The reversibility of AAS toxicity varies and can depend on user factors, the type, strength, and duration of AAS used, and the organ system involved (21). The effects of AAS on the hypothalamic pituitary adrenal (HPA) axis, for example, have shown reversibility in terms of recovery from oligospermia in many but not all patients (67). In terms of cardiac sequelae of AAS, various studies have shown opposing findings, with some demonstrating reversibility, while others do not. The HAARLEM study followed men aged ≥18 years who intended to use AAS and performed 3D echocardiography before, during, and one year after complete discontinuation of use, demonstrating reversibility in multiple measured parameters. Following a median recovery period of approximately 8 months, the measures of LV function, including LV mass, intraventricular end-diastolic septal thickness, and left ventricular end-diastolic posterior wall thickness, returned to baseline. Additionally, the left atrial volume and ratio of peak velocity of early to late diastolic waves, which had also been aberrant during the period of AAS use, also returned to within the normal range (43). Multiple individual cases have reported improvement in reduced EF as a consequence of AAS use following treatment with GDMT and non-pharmacologic strategies together with medication, such as the placement of left ventricular assist devices (LVAD) (68).

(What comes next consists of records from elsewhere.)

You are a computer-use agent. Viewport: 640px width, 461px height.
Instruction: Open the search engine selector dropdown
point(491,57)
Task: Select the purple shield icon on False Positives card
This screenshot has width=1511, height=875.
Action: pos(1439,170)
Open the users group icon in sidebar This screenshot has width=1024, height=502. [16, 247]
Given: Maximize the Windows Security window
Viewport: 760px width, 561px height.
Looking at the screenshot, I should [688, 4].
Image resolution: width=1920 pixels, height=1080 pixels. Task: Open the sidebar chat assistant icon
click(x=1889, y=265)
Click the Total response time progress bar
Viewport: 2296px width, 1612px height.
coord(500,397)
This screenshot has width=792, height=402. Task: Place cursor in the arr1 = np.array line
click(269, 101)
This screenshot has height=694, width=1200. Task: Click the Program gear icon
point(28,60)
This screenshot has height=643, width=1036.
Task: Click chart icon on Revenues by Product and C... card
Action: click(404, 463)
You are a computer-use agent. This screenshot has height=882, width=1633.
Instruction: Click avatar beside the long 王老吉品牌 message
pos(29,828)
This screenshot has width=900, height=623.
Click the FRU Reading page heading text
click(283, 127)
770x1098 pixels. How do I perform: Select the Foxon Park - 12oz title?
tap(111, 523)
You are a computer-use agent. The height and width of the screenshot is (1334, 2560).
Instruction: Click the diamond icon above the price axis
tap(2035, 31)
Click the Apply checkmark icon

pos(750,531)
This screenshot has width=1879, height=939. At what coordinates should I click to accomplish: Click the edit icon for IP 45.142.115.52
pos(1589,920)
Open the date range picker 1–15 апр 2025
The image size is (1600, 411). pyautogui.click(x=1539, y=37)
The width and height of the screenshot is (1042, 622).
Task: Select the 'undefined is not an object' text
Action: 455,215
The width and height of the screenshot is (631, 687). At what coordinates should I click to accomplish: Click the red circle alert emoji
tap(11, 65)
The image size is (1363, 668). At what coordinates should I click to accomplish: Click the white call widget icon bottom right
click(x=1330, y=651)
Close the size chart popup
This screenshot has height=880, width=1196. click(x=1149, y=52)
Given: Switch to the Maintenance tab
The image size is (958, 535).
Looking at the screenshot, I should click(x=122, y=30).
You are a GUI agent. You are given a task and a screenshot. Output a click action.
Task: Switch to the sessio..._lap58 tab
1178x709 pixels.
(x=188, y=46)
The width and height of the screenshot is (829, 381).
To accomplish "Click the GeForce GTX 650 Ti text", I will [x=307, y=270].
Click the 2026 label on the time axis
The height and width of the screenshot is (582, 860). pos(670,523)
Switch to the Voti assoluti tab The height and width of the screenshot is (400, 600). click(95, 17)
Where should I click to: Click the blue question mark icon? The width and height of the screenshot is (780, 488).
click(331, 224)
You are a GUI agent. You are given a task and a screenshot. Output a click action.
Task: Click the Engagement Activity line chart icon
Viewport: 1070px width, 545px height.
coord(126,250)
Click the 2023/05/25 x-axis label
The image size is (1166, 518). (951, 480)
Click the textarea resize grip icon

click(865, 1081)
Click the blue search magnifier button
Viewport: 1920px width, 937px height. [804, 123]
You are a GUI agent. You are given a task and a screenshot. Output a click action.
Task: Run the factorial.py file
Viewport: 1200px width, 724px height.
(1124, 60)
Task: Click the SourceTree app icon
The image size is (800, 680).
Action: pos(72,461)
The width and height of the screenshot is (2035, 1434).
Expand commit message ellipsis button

Conversely, other studies have reported contradictory findings indicating the irreversibility of AAS-induced cardiomyopathy. One study of athletes, comparing active users of AAS, former users who had been steroid-free for at least one year, and lifetime non-users, found that even after years of being steroid-free, former users still had slightly concentric left ventricular hypertrophy compared to lifetime non-users (65). However, other studies have reported mixed results regarding reversibility. One retrospective study that reviewed a group of patients with AAS-induced HF over the course of 4 years found that some patients had recovered EF with GDMT within the first six months of diagnosis, whereas others required referrals to cardiac transplantation and had LVAD placement with no improvement in EF (70). Further investigations are needed to evaluate whether reversibility is possible and the underlying mechanism.